Both Saprotrophs and pathogens include white and brown rot.
Surprisingly, different species of fungi appear to work together for survival. These are often referred to as functional guilds. Just as they help plants with sending danger signals and producing nutrition, fungi produce specific species that work together for survival in different situations.
Recent research shows that innocent fungi in plants may actually be very beneficial to the plants as protection against pathogens. Others might encourage disease. Most of the friendly fungi in plants also house dormant species of decomposers for that eventuality.
In regions with less nitrogen, there is more communication and intermingling of fungus species. Having less nitrogen increases communication between species related to plants and the larger wires across the forest. Another result is that decomposers are stimulated to create more food for everyone. This increases competition with local bacteria that also decompose plants.
These alterations can occur based on specific types of hyphae that travel into new areas seeking help. Hyphae can locate new sources of food through searching, a form of foraging for the fungi community. The fungi community uses both small location information as well as global forest wide information to adapt.
In one small area, rather than having only one species perform particular functions, groups of species work at the same task in different ways. A study of the pine forests in America showed many different distinct species with almost identical amounts of breakdown of cellulose. These can be altered by historical domination of particular species and also alterations of environment creating specific new needs.
The subtle differences of the species in a guild determine what happens when the environment and needs change in the local region. One species may become much more active. More often many in the guild operate the same way.
Fungi and Bacteria
With only very recent studies related to the vastness of fungi, they have been considered to be similar to bacteria in many ways. But, they are not. There has been much more study of bacteria, even though fungi are probably more prominent in determining large-scale natural events. Some studies now include both at the same time.
Fungi are able to tolerate acid and are not as vulnerable to changes in pH. Bacteria are, on the other hand, very dependent on pH. Fungi are much more reactive to climate changes. With bacteria, those on land and in the ocean appear to be quite different with different effects on ecology. For fungi, there is much less difference. It appears that many of the ocean fungi came from those on land.
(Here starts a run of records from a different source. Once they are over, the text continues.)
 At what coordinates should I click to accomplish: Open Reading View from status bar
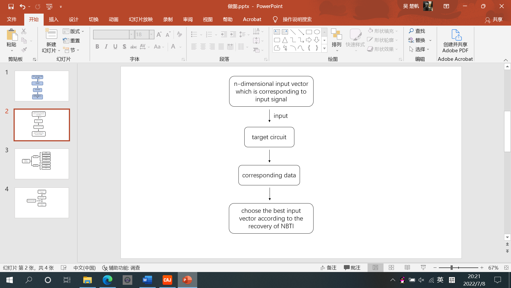(x=407, y=267)
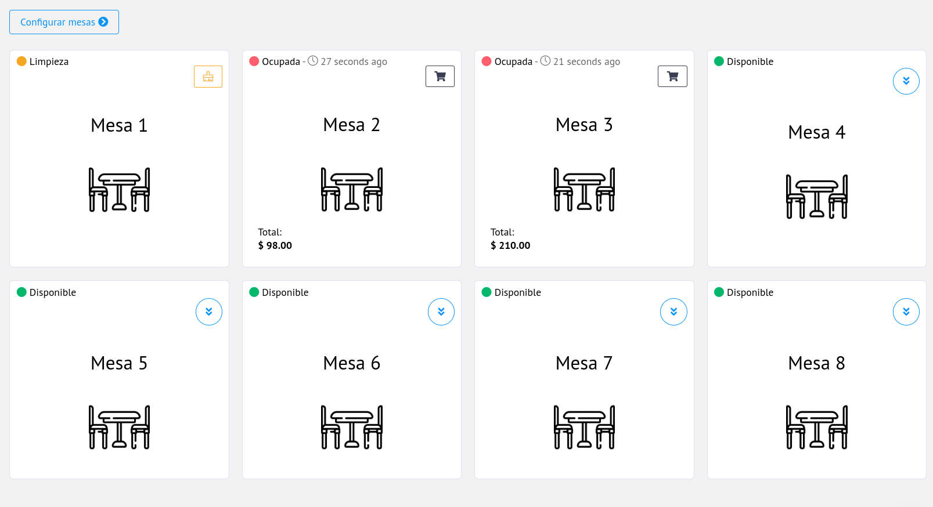Image resolution: width=933 pixels, height=507 pixels.
Task: Select the table illustration for Mesa 6
Action: click(x=352, y=427)
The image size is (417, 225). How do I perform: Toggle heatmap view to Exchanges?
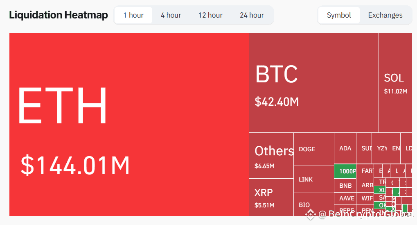coord(385,15)
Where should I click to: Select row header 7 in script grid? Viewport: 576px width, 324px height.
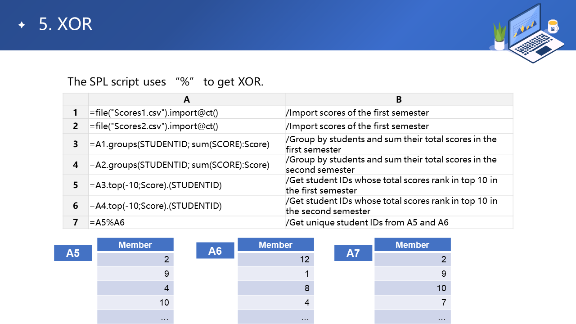point(76,222)

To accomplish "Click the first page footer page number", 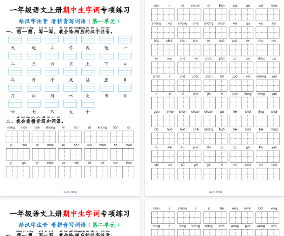I will [70, 192].
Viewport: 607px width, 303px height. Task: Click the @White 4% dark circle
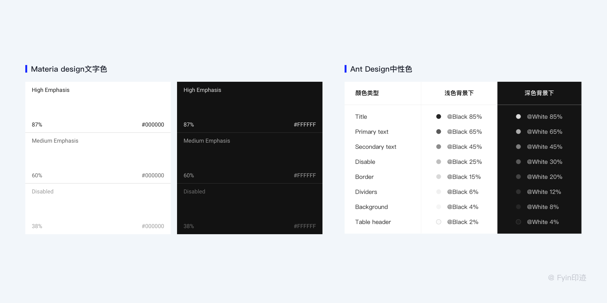pyautogui.click(x=518, y=222)
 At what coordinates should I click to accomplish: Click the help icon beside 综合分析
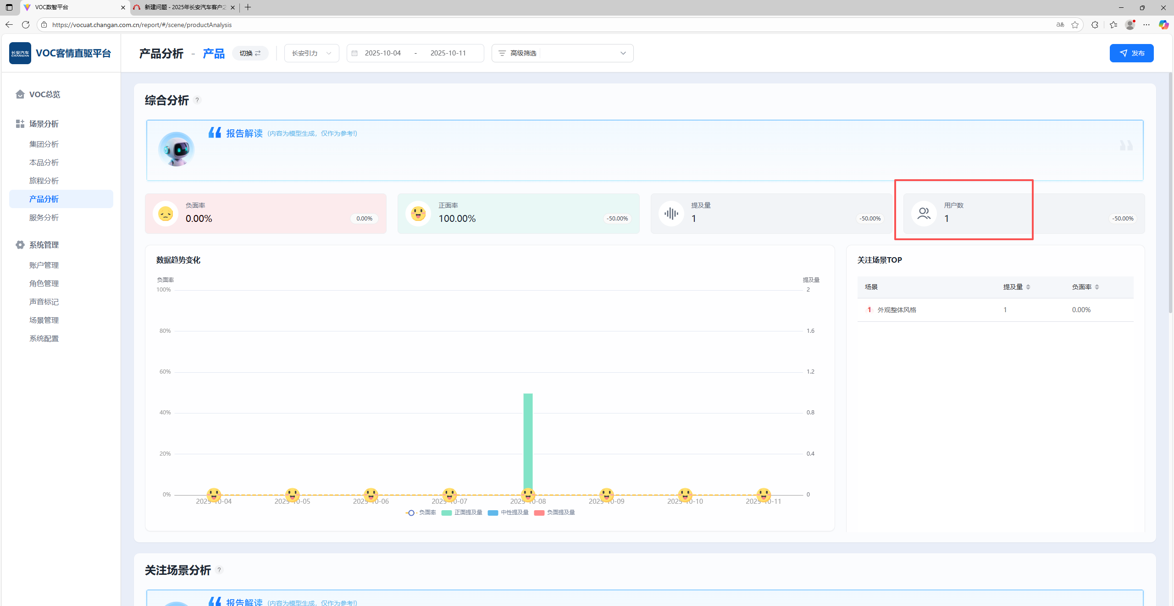coord(197,100)
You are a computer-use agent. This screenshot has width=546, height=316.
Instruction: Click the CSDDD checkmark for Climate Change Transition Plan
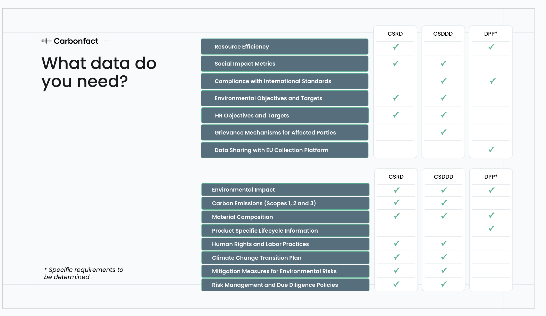(x=444, y=257)
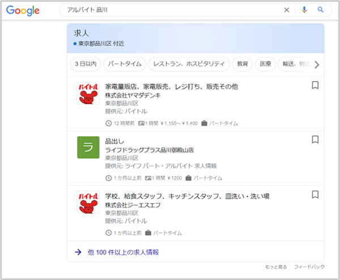
Task: Save the 品出し job with bookmark icon
Action: tap(315, 139)

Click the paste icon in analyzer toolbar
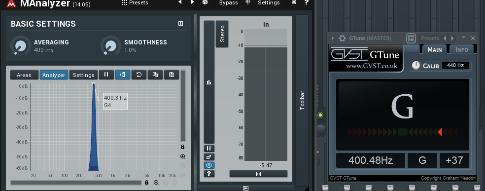coord(172,75)

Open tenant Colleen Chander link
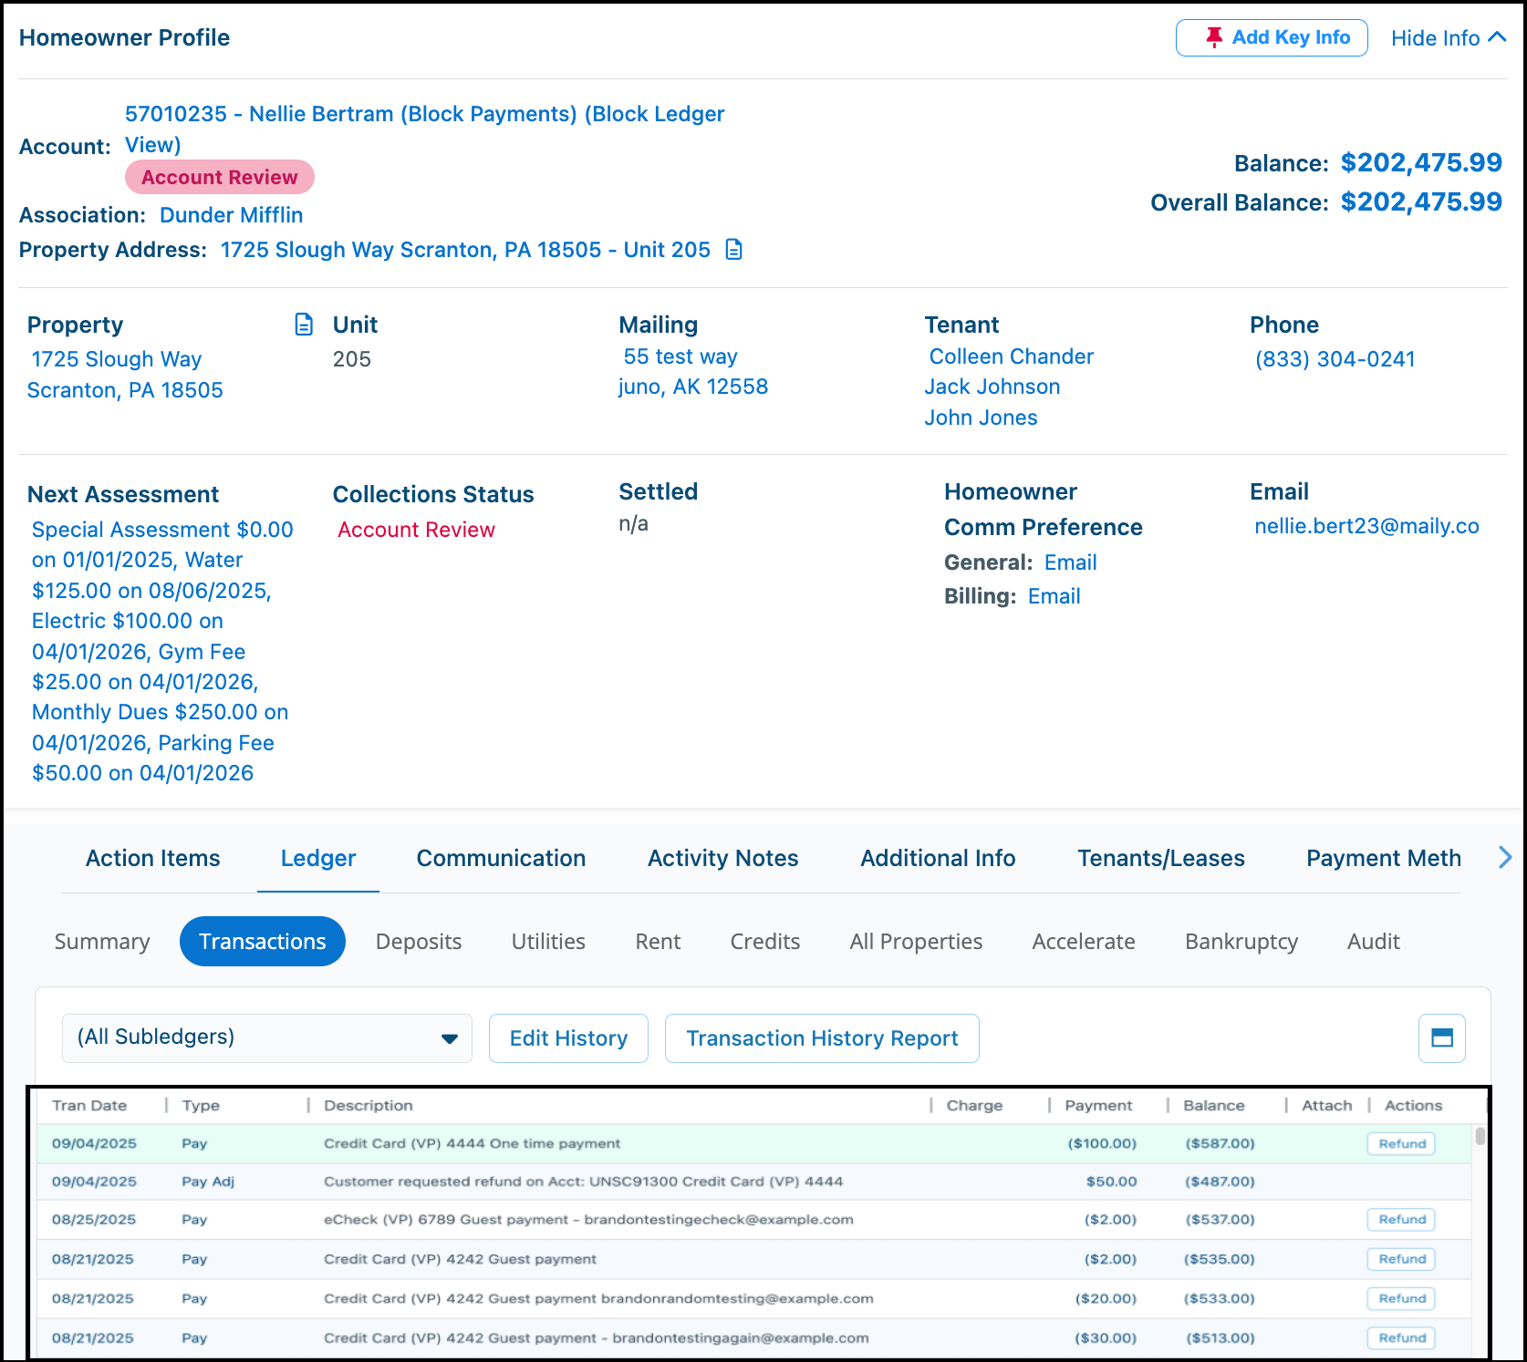pyautogui.click(x=1011, y=356)
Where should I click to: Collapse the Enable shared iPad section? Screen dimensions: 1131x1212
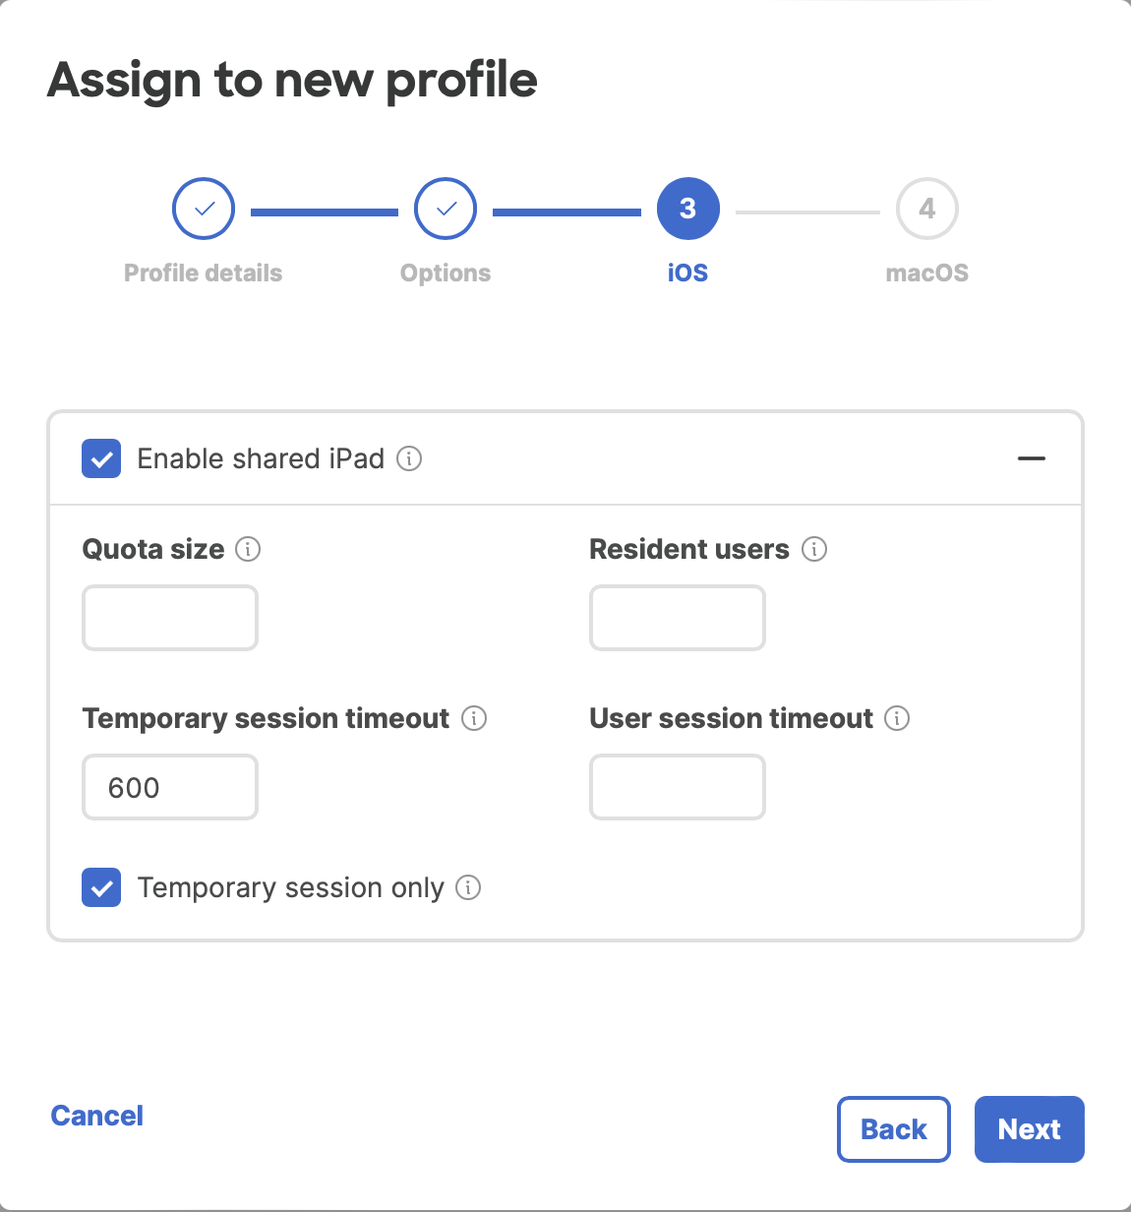[x=1031, y=458]
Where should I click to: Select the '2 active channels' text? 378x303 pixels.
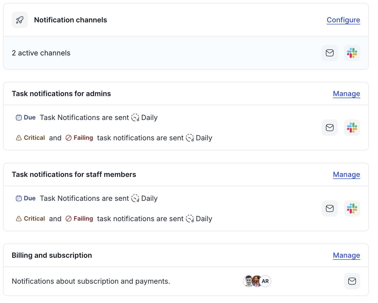click(41, 53)

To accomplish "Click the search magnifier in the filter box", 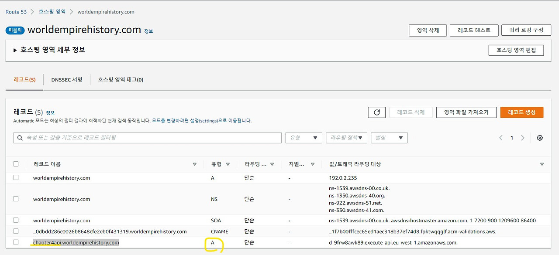I will pyautogui.click(x=20, y=138).
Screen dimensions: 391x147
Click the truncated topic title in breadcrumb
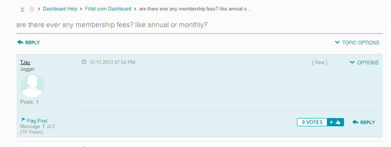click(195, 9)
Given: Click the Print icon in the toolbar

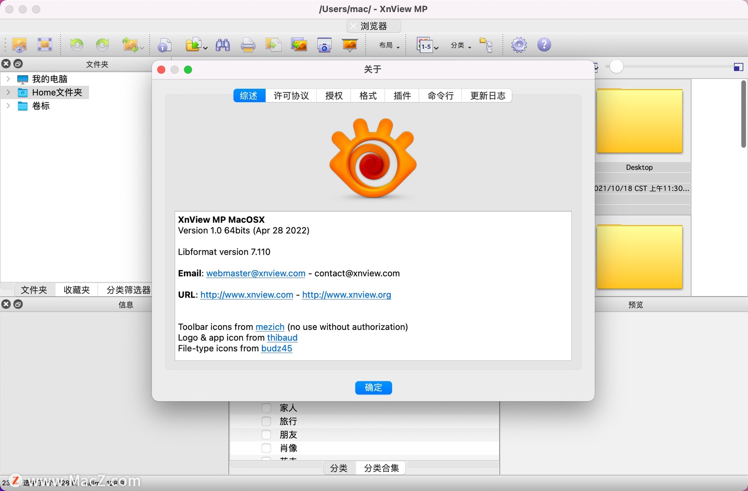Looking at the screenshot, I should pyautogui.click(x=248, y=44).
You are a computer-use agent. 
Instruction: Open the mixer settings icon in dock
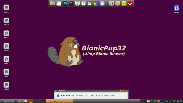click(111, 3)
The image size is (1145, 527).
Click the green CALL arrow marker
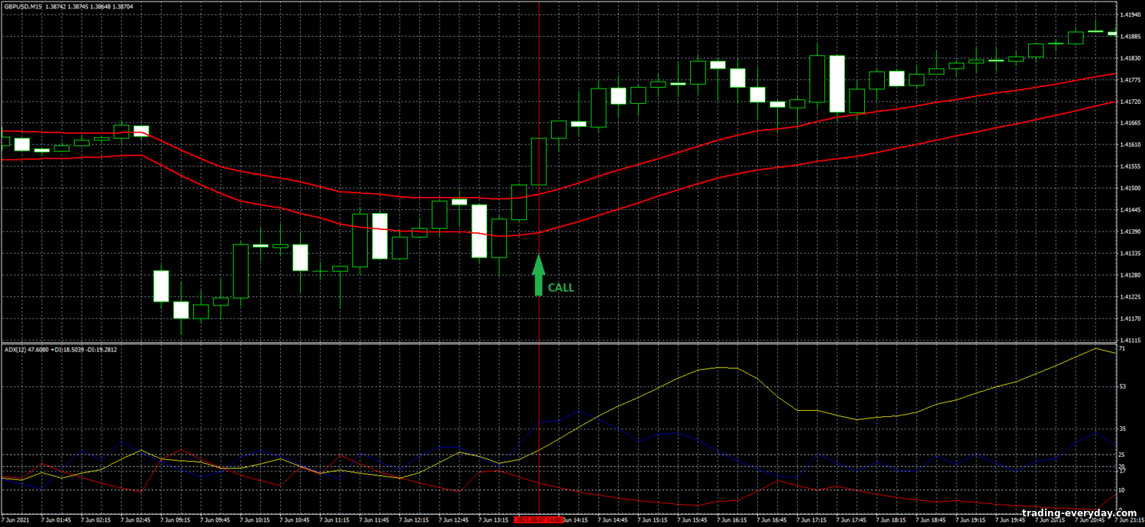(x=538, y=276)
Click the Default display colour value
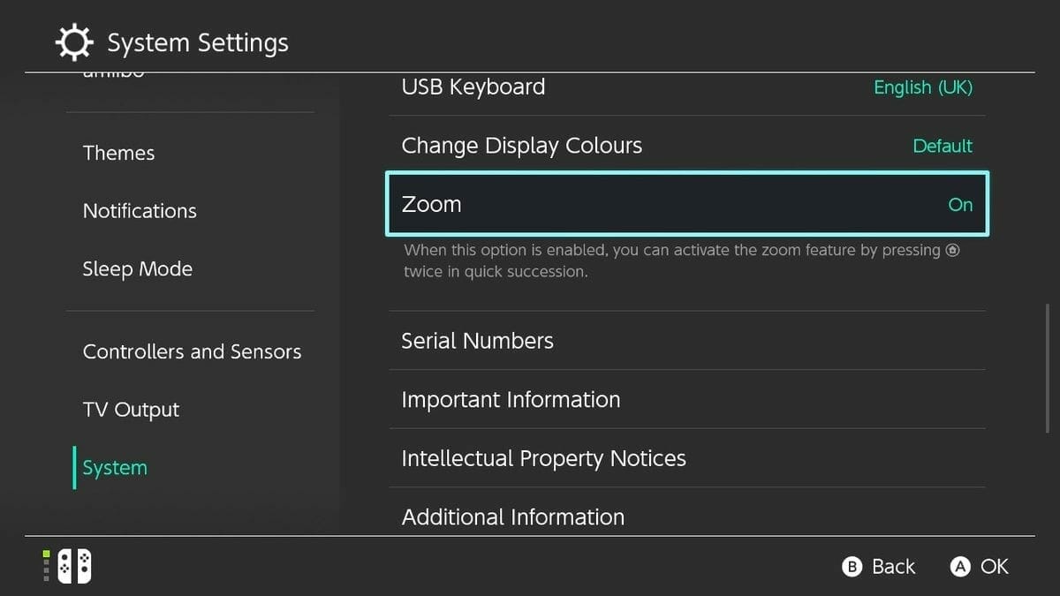1060x596 pixels. pos(943,146)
There seems to be more diversity among bacteria in general, twice as much in soil, an order of magnitude in ocean and animals. Fungi are more distinct by region and more similar in local regions than bacteria.
In the same regions, symbiotic root fungi have more species with more calcium in the soil, unlike bacteria. There are no correlations in diversity between the bacteria and fungi in geographical regions.
The differences between bacteria and fungi perhaps complicate approaches to disease. Because of inadequacies of the studies on fungus currently, some of the current information may not be correct.
Are Fungus the Dominant Life Form
While communication among bacteria and with plants and animals has been well documented, perhaps even more elaborate signaling occurs in fungal wires. Since fungal wires connect almost all trees and plants in large forests, signals are able to be sent out in large areas. Some of the signals are related to predators in certain areas warning other plants even far away. Other uses of the wires are for nutrient sharing.
Much more is currently known about bacteria and viral signaling. Communication among bacteria is known to be very complex.
Considerable more research must be done on fungus communication, especially signaling that occurs with cooperation among its guilds and with plants in the large forest. With fungi bridging the very small and the very large in the same creature, much needs to be learned about its communication and interactions with human life.